» **TAREAS**:
**A)** Reproduce el texto sobre los agricultores de Almería y las centrales de compras, empezando por "Una ley no escrita" y siguiendo hasta "de la provincia.".
**B)** Prosigue el texto sobre los agricultores de Almería y las centrales de compras a partir de su última frase.

» **FRAGMENTO DEL TEXTO**:
-------

Unos dioses laicos que nunca serán complacientes con quienes cada día llenan de hortalizas los lineales de miles de supermercados. Tú quieres vender al mayor precio y yo quiero comprar al menor coste. Es la ley del mercado amigo.
Una ley no escrita pero real en la que el mayor impone sus reglas al menor. Ocho grandes centrales de compras imponen los precios desde la fortaleza de sus despachos a 15.000 agricultores almerienses y a más de cien comercializadoras y almacenes de la provincia.
Esta realidad sitúa a quienes producen y venden en origen en una situación de extremada debilidad a la hora de negociar, no solo los precios y promociones, sino, también, la imposición de cajas, materiales y transporte, ganando otra vez en esa parte de la cadena de suministro. Sostiene la ley del más fuerte que el pez grande siempre se come al chico, sobre todo cuando los chicos son muchos y navegan cada uno por su cuenta y, lo que es todavía peor, cuando esos pequeños no quieren, por torpeza empresarial o por egoísmo personal, convertirse en grandes.
Y es ahora cuando vuelvo a la pregunta del principio: ¿qué hacemos en Almería para que esta situación de debilidad acabe su deriva y reemprenda el camino hacia su fortalecimiento en la negociación con los grandes grupos?

-------

» **RELACIÓN DE DATOS**:
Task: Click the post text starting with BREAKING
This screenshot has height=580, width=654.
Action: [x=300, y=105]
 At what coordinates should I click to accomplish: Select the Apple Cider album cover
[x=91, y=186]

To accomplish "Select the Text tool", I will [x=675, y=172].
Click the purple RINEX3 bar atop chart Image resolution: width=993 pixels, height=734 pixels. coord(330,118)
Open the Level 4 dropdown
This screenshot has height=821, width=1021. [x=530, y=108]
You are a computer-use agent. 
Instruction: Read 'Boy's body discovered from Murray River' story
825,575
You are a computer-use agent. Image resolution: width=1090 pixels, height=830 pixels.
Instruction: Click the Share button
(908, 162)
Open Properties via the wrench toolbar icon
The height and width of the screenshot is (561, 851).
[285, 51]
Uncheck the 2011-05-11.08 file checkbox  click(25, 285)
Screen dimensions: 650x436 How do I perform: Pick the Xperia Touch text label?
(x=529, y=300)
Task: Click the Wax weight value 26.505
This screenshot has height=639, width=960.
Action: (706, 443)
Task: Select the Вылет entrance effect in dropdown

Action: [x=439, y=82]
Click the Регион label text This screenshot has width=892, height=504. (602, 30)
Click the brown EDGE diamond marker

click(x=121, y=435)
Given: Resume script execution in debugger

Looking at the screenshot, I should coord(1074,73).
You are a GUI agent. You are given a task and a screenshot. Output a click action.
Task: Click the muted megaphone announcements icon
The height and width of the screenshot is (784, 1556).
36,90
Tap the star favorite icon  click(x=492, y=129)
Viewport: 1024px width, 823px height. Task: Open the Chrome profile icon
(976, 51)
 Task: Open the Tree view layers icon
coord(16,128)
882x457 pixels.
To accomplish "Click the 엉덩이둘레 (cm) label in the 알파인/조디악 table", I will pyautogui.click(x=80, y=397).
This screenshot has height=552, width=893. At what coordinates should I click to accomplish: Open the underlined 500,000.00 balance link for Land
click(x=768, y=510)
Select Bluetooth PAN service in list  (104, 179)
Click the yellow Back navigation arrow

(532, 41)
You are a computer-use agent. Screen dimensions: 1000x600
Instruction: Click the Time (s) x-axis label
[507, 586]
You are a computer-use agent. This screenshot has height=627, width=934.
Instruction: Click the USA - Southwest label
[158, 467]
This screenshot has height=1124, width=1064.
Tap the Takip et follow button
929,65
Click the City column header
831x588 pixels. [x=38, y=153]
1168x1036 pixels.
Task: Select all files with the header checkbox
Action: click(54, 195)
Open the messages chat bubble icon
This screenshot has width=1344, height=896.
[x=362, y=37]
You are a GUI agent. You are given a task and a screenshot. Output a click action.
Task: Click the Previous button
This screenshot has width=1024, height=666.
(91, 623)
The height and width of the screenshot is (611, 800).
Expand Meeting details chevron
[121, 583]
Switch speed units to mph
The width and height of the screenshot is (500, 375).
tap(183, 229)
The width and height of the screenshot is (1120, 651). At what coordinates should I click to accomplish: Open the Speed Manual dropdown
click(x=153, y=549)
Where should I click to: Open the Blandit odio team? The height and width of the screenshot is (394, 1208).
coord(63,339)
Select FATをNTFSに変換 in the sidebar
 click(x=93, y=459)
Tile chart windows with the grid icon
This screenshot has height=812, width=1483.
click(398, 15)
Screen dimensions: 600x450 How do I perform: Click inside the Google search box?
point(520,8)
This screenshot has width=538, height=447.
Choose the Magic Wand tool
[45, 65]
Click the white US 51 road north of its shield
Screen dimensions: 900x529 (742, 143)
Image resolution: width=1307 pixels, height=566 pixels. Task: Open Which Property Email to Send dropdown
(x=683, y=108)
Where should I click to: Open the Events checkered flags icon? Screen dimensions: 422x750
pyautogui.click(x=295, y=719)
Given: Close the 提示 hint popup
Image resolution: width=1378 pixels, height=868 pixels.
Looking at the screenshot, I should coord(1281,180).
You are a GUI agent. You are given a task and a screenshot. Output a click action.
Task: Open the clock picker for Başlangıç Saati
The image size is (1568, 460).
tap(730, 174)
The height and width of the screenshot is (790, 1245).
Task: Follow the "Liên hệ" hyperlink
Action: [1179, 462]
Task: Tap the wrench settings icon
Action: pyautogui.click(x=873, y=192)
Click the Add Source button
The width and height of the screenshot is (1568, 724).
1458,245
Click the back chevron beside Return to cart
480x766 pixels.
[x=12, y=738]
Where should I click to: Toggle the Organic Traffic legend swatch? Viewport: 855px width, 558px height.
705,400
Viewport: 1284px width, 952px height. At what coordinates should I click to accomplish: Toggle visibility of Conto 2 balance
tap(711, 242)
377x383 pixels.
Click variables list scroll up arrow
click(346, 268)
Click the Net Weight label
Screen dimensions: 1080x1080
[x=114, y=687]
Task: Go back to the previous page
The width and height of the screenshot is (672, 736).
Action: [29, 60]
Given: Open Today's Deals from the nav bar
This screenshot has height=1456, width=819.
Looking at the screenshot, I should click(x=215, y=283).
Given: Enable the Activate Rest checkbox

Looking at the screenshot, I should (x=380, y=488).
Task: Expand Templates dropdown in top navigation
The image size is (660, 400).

-------

» **RESPUESTAS**:
**A)**
Una ley no escrita pero real en la que el mayor impone sus reglas al menor. Ocho grandes centrales de compras imponen los precios desde la fortaleza de sus despachos a 15.000 agricultores almerienses y a más de cien comercializadoras y almacenes de la provincia.

**B)**
Doctores tiene la Iglesia y gerentes las comercializadoras que saben, bien que saben, que ni los dioses favorecen la cosecha, ni la desunión la rentabilidad. Y, quienes saben, defienden que es preciso construir estructuras rigurosas que posibiliten hacer análisis del mercado, retirada efectiva de productos con normas y controles aceptados por todos y, además y entre otras decisiones estratégicas, hacer lobby como hacen en otros estados contra nosotros para - como hicieron en Canarias- defenderse de la competencia de países terceros, concienciar al consumidor europeo y forzar que en el lineal tengamos más presencia temporal y una diferenciación en precios respecto a otros orígenes. Estas y otras actuaciones son, según los expertos, las que habrían de llevarse a cabo. ¿Por qué no se hace? La respuesta debe quedar en el aire porque solo pueden tenerla quienes protagonizan y articulan, desde el invernadero, las comercializadoras, las administraciones y las organizaciones profesionales o sindicales el sector.
Salir a la calle a protestar contra los demás en cada otoño está bien, pero su efecto práctico va poco más allá del desahogo. Hay que exigir a quienes nos gobiernan desde la Unión Europea que cumplan y hagan cumplir las normas que tantas veces son burladas ante su censurable pasividad, pero, a la vez que exigimos a los demás, no está de más, todo lo contrario, que el sector agroalimentario de la provincia reflexione sobre qué deben hacer quienes lo integran para cambiar su debilidad por fortaleza ante las decisiones políticas que se adoptan en Bruselas y los precios que se imponen desde las grandes centrales de compras europeas. Vendedores y compradores navegan en el mismo barco y, aunque los puertos a los que pretenden llegar sean distintos porque distantes son sus intereses, siempre es preferible hacer la travesía forzadamente aliados que como enemigos en un mar lleno de tiburones.
Acompañado se llega mas lejos. Unidos seremos mas fuertes. No es difícil de entender. En el campo almeriense hacen falta líderes que abanderen esta batalla. Si nadie lo hace, lo que perderemos al final será la guerra y, con la derrota, el futuro.